Whether you choose to use a tool that applies GDPR standards to your data or reorganize your approach internally, consider the steps these brands are taking when it comes to your own preparation strategy.
- Google: in order to comply with the new GDPR laws, Google has tried to be more transparent when processing data and personal information, in addition to making it easier for clients to choose products/services based on how that product will use their data.
- Facebook: this social media giant will continue to provide control over how data is used, simplifying its privacy settings in a new control center and sending regular privacy reminders that will pop up in a person’s news feed. Such efforts may involve making available new tools to users and reviewing existing tools to make sure we honor our obligations.
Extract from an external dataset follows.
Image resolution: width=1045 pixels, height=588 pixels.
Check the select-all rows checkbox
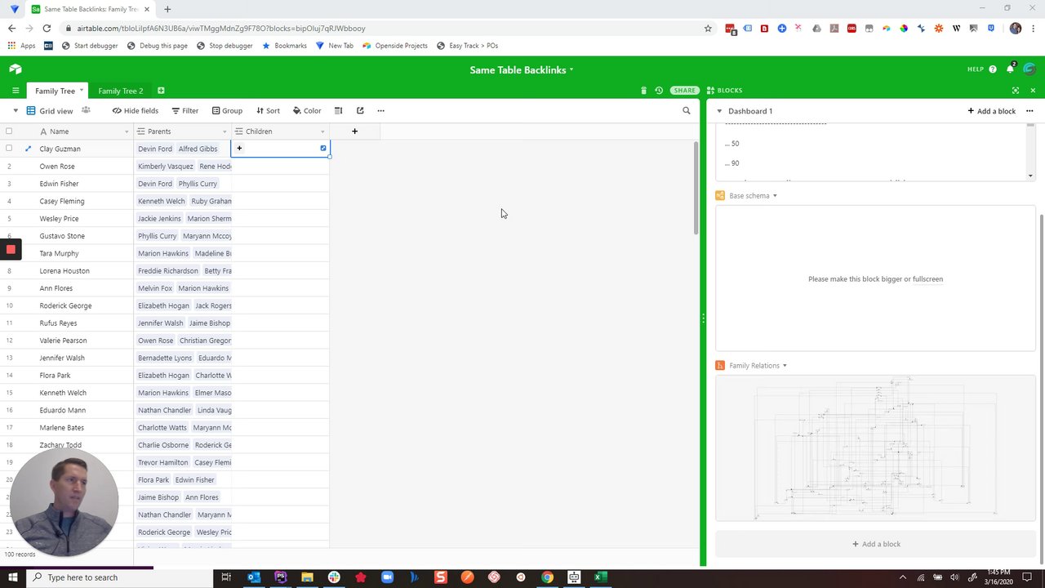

- Twitter: due to the new GDPR’s “right to be forgotten” provision, Twitter is denied from owning users’ online communications and must permanently erase them upon request. They’re looking for solutions like automated “forget me” requests to save time and make things easy for users.
- LinkedIn: In addition to updating its agreement policies, LinkedIn will make changes to how recruiters and sales teams can export a person’s information. Plus they’re working on a process to easily delete personal data upon request.
- Amazon: although Amazon still be able to use your purchasing history to make suggestions – like other online retailers – they will have to offer customers the option to turn off data tracking features now used to “suggest”
- Instagram: like Facebook, Instagram added data export features and prompting users to review their privacy settings and added the ability to opt-out of facial recognition. These changes are especially important for Facebook in a post-Cambridge Analytica world.
1. Customers will be more comfortable sharing data online:
Respecting the rules of GDPR will make it easier for your clients to share their data and personal information without feeling bad about it.
By simplifying privacy policies, GDPR will increase transparency between businesses and its customers, and this will lead to greater trust.
2. Improves transparency in compiling customer details:
The older Data Protection Regulation was formed in 1998, a year when Google didn’t exist and Smartphones hadn’t been conceived. Therefore, this update ensures individuals’ privacy would be finally respected (not only legally) as the fines that will be enforceable under GDPR mean it’s no longer an option to ignore the new rules; they could easily cripple a company.
3. Customer data will be more relevant and highly targeted:
GDPR means that brands will no longer waste time and portions of budgets by targeting consumers who are not interested in converting. Instead, engagements will be more personalized due to the level of detail in the information provided.
In other words, GDPR will force companies to focus on more accurate and unambiguous data for their marketing programs. This in the long term will bring substantial cost savings – as the volume of data decreases, data storage costs will decrease too. Businesses will no longer waste money retaining the personal data of people who won’t buy their products.
4. Better communication between customers and companies:
What GDPR does, is to give marketers the opportunity to say “hey, we really care about you as a person, your data and your privacy” and that can go a long way to build trust. Ultimately, that sort of trust and loyalty that you can gain from customers will go a long distance.
Tips to prepare for GDPR
- Map your company’s data
- Determine what information you need to keep
- Educate the whole team
- Establish security measures in place
- Review your documentation carefully
- Establish policies and procedures for handling customers’ personal data.
Processing data securely is becoming the best practice and those brands that do will have an easier time obtaining and keeping access to customer data under GDPR.